Find each line below that includes "heart", then copy it.

--- Material to process Enclosed Below ---

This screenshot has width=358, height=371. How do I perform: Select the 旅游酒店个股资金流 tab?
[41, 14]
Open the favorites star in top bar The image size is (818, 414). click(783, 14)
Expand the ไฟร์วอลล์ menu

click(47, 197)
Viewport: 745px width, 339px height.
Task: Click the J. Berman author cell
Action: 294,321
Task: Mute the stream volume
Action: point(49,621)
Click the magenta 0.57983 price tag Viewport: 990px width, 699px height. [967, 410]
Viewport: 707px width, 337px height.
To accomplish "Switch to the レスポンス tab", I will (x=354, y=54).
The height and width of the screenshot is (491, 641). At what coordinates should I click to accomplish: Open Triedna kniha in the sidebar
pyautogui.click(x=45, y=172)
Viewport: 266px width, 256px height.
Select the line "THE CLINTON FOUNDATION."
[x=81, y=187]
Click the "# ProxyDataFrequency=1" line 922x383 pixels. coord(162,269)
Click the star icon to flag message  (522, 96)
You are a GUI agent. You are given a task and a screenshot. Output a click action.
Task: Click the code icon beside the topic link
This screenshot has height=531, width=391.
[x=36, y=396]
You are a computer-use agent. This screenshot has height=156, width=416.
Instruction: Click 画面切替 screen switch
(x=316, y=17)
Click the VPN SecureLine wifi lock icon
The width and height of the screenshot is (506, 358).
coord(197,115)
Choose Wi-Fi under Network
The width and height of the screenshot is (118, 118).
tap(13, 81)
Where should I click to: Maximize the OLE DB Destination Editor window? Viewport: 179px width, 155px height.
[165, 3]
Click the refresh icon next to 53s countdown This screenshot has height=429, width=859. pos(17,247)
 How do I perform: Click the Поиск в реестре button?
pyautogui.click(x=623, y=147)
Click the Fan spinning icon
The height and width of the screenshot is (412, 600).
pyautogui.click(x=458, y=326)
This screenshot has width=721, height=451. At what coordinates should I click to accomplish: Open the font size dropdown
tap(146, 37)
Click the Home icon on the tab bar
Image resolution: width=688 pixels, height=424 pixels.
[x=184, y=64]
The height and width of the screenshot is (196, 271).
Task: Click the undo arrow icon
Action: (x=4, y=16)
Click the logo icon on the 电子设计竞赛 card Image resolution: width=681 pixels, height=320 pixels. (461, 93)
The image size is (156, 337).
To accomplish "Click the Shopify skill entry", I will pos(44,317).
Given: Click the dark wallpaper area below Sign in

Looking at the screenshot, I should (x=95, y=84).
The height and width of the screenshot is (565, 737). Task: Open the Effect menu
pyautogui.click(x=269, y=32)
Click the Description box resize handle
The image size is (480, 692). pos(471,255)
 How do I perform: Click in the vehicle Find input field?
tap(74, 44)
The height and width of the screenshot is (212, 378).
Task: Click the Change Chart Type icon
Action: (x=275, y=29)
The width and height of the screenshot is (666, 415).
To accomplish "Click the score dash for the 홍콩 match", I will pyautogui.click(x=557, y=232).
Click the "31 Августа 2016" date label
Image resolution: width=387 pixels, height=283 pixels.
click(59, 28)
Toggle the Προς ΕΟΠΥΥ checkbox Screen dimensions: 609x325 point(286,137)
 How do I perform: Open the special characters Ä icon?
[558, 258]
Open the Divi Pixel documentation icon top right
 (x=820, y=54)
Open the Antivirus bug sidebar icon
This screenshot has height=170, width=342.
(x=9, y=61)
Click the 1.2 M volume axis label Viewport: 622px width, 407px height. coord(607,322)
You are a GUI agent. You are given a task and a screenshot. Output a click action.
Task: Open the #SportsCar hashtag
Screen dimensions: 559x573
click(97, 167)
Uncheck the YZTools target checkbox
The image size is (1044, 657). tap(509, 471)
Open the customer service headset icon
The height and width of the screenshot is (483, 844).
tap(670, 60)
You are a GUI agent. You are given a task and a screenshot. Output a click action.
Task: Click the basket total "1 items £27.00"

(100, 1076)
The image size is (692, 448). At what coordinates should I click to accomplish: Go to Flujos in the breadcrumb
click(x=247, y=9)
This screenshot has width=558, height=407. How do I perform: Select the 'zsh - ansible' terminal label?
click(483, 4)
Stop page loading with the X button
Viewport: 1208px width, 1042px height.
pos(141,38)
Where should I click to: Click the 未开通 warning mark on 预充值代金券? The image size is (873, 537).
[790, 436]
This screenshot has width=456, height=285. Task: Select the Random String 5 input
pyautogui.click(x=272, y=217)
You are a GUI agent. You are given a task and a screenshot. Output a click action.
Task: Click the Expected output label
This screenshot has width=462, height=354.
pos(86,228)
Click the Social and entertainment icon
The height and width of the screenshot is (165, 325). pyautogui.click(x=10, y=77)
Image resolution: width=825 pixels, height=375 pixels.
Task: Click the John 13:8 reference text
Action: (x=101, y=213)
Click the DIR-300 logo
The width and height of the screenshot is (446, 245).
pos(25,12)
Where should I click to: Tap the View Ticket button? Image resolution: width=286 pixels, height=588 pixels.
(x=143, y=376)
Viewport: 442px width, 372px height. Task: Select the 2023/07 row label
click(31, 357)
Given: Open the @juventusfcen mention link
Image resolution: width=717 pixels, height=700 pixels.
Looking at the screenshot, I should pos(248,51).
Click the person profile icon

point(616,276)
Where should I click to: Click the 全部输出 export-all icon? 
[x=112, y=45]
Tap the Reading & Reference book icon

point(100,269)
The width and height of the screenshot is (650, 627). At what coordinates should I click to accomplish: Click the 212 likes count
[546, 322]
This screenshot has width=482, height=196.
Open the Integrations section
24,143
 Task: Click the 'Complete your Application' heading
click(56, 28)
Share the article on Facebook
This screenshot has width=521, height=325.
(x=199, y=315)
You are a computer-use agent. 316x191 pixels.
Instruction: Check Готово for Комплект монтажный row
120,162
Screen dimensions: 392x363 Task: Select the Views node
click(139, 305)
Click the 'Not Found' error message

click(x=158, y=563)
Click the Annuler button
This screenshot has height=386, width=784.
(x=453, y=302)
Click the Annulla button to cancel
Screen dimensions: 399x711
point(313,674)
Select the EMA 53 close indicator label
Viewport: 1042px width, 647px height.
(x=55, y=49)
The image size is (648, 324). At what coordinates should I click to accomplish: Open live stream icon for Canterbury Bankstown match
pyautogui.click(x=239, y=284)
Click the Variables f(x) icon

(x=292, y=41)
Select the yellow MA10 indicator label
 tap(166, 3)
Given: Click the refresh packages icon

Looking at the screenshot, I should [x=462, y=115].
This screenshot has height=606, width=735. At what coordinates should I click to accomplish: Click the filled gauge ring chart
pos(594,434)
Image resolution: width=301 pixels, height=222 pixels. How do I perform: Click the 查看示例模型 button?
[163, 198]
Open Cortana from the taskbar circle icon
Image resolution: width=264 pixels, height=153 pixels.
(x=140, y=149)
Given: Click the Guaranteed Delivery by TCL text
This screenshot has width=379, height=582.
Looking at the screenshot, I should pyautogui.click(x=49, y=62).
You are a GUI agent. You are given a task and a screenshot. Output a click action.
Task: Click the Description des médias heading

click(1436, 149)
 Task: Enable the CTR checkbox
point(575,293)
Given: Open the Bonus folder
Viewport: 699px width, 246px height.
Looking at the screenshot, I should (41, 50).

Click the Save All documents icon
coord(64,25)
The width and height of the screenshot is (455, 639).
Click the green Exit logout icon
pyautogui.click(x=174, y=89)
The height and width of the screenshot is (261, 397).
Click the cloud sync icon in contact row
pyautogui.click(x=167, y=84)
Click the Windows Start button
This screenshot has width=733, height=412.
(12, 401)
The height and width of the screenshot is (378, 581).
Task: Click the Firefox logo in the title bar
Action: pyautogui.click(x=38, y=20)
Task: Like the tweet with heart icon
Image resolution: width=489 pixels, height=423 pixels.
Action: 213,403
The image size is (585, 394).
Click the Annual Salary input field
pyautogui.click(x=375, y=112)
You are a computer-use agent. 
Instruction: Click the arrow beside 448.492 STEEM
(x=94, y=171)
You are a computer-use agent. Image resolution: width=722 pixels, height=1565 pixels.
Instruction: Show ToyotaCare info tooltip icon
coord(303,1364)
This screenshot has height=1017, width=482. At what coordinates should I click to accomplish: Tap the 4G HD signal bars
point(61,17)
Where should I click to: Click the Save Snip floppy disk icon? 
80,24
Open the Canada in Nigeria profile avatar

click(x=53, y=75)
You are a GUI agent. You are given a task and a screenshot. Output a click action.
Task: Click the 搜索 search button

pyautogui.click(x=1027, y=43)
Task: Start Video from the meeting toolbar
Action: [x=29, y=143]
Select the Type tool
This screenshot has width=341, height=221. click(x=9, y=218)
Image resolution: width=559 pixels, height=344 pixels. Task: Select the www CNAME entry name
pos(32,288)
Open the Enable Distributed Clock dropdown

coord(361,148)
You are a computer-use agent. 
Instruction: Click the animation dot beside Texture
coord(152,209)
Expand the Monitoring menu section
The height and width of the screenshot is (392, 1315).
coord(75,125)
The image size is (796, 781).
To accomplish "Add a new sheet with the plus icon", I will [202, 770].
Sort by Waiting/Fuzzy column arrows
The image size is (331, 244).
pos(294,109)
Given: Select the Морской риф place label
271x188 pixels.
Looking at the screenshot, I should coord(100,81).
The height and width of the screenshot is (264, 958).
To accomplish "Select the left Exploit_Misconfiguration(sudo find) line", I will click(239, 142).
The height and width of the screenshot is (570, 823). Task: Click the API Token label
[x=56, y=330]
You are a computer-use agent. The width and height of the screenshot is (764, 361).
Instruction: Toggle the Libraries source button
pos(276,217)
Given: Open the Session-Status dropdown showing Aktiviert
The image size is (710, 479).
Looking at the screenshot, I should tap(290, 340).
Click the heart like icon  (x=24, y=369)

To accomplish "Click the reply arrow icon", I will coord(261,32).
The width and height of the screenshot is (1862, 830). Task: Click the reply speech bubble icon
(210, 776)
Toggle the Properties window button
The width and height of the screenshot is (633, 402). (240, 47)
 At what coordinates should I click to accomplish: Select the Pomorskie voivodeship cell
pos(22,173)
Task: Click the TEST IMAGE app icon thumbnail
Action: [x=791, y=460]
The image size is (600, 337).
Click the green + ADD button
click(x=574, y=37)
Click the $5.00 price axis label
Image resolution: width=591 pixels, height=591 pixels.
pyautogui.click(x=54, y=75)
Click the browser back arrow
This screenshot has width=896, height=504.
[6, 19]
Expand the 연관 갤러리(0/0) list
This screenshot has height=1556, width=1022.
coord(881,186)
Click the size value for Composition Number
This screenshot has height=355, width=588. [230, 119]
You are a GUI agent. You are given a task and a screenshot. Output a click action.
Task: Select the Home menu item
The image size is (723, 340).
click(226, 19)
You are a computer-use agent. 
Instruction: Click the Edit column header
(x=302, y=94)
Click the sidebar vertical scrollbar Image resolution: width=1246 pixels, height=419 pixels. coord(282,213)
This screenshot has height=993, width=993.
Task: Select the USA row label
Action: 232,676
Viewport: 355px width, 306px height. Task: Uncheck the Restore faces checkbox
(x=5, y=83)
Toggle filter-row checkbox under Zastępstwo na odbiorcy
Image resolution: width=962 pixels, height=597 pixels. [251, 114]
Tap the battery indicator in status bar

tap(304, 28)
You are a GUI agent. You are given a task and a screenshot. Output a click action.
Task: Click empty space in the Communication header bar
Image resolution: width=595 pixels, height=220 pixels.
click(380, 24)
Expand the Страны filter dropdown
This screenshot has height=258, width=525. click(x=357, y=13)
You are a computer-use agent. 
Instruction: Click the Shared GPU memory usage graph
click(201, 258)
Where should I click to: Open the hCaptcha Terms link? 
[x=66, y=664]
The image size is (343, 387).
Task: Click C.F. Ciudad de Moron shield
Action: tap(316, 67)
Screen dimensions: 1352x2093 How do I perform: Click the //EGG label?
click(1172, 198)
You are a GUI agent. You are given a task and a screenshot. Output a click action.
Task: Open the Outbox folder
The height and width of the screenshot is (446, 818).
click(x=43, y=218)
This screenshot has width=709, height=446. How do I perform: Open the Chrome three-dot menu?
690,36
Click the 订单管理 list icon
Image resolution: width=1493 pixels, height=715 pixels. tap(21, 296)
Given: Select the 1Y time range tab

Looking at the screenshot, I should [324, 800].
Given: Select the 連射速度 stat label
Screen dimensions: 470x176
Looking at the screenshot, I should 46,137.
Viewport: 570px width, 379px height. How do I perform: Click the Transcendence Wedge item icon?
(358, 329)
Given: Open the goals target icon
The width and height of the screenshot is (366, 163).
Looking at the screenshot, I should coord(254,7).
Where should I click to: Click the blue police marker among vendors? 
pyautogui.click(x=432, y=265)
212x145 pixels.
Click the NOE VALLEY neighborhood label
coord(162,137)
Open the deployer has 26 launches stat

--- End of Enclosed Material to process ---

__Solution to this problem__:
Task: Like the tweet with heart icon
Click the heart like icon  (x=24, y=369)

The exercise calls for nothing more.